The DCs don't impede this, because the players aren't looking to the DCs to get their sense of the gameworld. They're looking directly at the fiction - the fiction that I'm narrating as GM, and that they create through their own endeavours at action resolution. And 4e is quite rich in this, in my view, because it has very evocative mechanics, for those who like that sort of thing - for example, in 4e a wight with a horrific visage gets an attack that inflicts psychic damage and pushes foes away - so the story is revealed not just through description, but through mechanical resolution of the action. It's really secondary to the play experience whether the wight's attack bonus or AC or damage roll is 1 point higher or lower - it's the keywords (psychic damage) and the effects (a fear-typed push) that define the fiction.
In some ways it's like HeroQuest or Maelstrom Storytelling - the DCs (with their scaling) don't objectively measure the world, but rather set the relative difficulty for the PCs. But it's got the tactical crunch in combat that (at least some) traditional RPGers enjoy.
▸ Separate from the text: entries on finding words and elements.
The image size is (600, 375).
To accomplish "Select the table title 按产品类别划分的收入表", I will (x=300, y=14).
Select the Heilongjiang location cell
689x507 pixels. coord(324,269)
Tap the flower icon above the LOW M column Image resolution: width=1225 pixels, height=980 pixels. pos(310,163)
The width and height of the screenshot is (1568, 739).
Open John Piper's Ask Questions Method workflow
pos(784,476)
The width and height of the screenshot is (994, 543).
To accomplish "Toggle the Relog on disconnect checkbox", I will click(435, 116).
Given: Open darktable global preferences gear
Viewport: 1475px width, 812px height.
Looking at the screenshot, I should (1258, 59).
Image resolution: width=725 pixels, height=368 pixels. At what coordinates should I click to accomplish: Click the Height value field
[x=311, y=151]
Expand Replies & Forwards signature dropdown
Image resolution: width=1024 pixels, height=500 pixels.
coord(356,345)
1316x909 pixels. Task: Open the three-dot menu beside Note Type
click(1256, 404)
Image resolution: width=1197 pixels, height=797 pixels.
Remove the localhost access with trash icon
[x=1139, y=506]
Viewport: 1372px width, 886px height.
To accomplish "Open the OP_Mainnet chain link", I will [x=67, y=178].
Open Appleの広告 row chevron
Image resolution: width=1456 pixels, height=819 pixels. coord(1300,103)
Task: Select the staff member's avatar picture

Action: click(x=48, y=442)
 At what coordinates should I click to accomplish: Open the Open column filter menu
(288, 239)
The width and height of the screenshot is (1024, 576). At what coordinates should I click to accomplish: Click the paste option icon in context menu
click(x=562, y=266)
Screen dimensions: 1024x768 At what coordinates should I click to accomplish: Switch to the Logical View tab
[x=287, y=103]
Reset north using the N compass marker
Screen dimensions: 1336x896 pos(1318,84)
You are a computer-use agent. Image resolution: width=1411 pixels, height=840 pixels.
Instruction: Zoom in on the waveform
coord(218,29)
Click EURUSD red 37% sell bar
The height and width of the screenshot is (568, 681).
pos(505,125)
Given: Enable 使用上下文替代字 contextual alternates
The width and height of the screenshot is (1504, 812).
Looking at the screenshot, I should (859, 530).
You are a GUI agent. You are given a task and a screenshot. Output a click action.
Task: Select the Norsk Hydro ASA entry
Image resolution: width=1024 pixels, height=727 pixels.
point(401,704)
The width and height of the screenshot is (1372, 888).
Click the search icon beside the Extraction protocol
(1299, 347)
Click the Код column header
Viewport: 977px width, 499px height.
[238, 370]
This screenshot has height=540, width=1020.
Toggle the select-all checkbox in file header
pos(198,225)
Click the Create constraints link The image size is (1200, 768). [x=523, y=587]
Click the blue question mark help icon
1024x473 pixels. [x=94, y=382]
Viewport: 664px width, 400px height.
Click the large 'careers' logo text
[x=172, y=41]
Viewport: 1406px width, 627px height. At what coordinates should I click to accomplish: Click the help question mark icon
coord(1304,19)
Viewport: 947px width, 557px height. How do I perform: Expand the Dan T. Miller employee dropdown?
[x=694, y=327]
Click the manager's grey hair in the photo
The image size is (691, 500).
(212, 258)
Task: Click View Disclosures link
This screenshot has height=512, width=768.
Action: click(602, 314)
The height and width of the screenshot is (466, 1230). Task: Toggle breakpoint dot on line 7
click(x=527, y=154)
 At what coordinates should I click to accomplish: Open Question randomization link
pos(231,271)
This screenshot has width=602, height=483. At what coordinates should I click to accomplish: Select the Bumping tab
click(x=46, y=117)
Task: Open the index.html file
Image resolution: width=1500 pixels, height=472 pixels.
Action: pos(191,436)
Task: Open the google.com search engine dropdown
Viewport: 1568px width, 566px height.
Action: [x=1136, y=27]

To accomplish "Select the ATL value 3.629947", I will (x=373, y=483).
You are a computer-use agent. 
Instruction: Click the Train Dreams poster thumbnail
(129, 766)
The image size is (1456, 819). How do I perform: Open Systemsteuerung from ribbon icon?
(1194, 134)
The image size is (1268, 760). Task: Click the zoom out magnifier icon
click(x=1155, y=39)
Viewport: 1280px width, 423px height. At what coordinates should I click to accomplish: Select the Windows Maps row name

I'm in no way saying it's the only, or even the best, way to set up DCs and scaling. I've GMed a lot of RM, which uses objective target numbers, and where PC bonuses really mean "mechanical progression" and not just "story progression". And if I was to start running a different game from 4e, it would probably be Burning Wheel, which uses objective target numbers as well, and in its GM guidelines emphasises the use of objective target numbers to build immersion in the setting in the way that (I think) you have in mind.